19. When you face trauma, you have two choices. You can choose to do the work to survive, thrive, and transcend….to allow it to become part of your story and make you stronger than you ever dreamed. Or you can choose to let it destroy you, defining you in a way that hinders your potential and can leave a wake of destruction along the way. My prayer is that you ALWAYS choose to do the work and transcend anything that life throws at you. In the moment that may feel like the harder choice, but choosing resilience will always be worth it.

20. Show empathy whenever possible. Being an empath will absolutely make you an easy target for some people. Do it anyway. And in the event that showing empathy threatens your own health and well-being, peacefully detach and honor yourself, saving your empathy for a more deserving circumstance.

21. Unfortunately, you will be hurt very deeply more than once in your life. But do not ever let it break you nor dim your light. The one thing that no one can EVER take from you is who you are at your core. Continue shining and being the amazing person you already are. Wake up each day and leverage the gifts God has given you to keep helping others. 

22. There will be dishonest, cruel, selfish people in this world. But there are many truly amazing people out there as well. And while it can be difficult to tell the difference between the two at times, be willing to be vulnerable and trust others. I know it’s risky, and yes it means some inevitable pain. Just know that it will be worth it someday. However, once someone shows you who they really are, believe them. Let God, Universe, and karma sort the rest out. 

23. Learn, and when necessary, relearn to trust your intuition. Let it be the powerful guide that God/Universe intended. When you feel yourself trying to justify ignoring it, take a step back and recenter. Then trust yourself, even if it means accepting something difficult or painful.
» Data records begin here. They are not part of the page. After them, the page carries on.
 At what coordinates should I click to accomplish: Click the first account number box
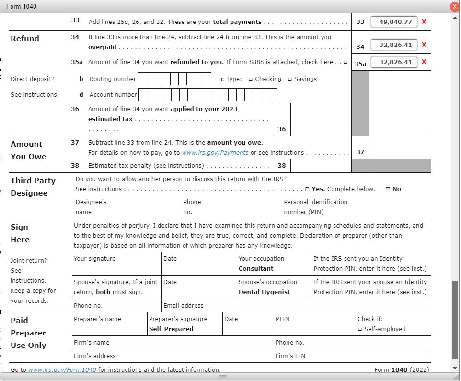(144, 94)
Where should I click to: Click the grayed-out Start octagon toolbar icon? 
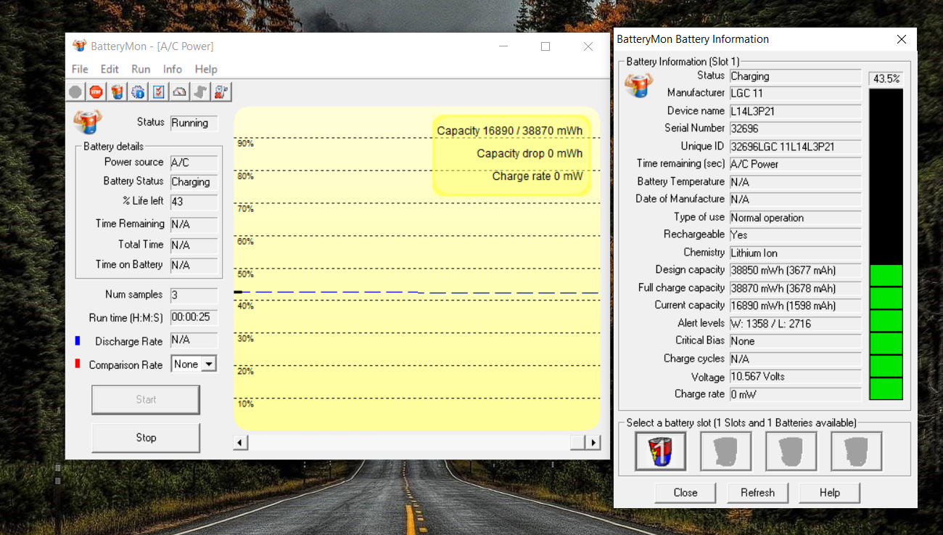(75, 91)
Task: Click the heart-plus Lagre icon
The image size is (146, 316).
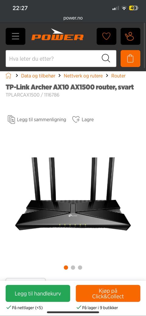Action: 76,120
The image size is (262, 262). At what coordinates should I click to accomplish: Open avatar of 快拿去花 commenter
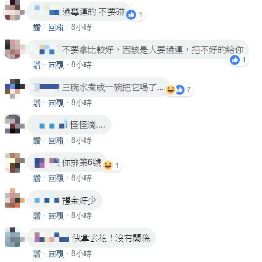(x=12, y=237)
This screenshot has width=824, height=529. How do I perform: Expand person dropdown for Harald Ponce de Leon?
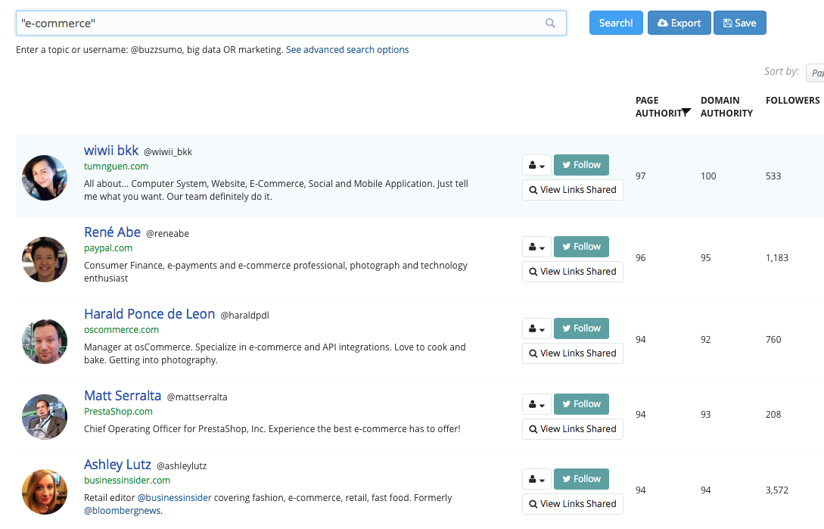(x=536, y=328)
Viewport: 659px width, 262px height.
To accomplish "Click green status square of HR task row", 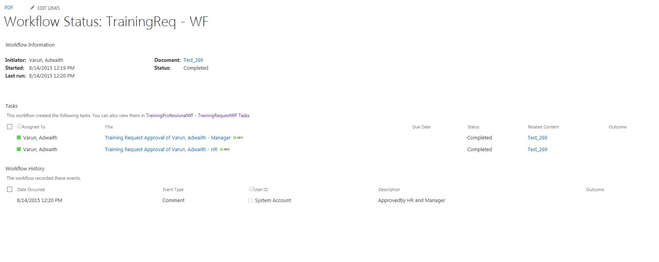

24. True, real love is unconditional. Your presence, however, is conditional. You teach others how to treat you based upon what you allow. Never condition others to take you for granted. Walk away and go where you are cherished.

25. When you inevitably find yourself in the heartbreaking situation in which your love, priority, effort, and support are not reciprocated, please leave. Love yourself more in that moment, walk away, and do not look back. Your direction is forward. 

26. Although you will have your heart broken in life, love anyway. Love anyway. It would be a far bigger shame to never take that chance. Love hard and unapologetically.